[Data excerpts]
--- --- ---

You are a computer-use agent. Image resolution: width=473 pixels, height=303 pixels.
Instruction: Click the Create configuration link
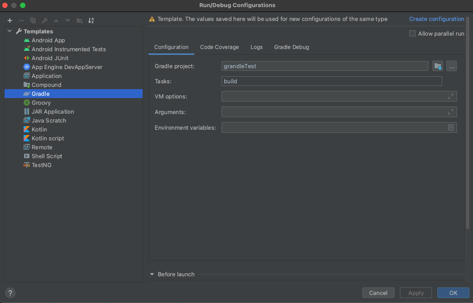436,19
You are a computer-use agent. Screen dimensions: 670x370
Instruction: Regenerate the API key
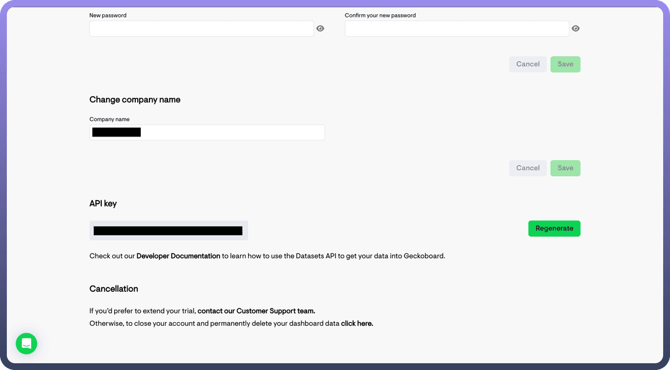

--- --- ---

_What is needed_
Using the entries above, return each line that includes the word "computer".

_Solution to this task_
You are a computer-use agent. Image resolution: width=473 pixels, height=303 pixels.
You are a computer-use agent. Screen dimensions: 670x370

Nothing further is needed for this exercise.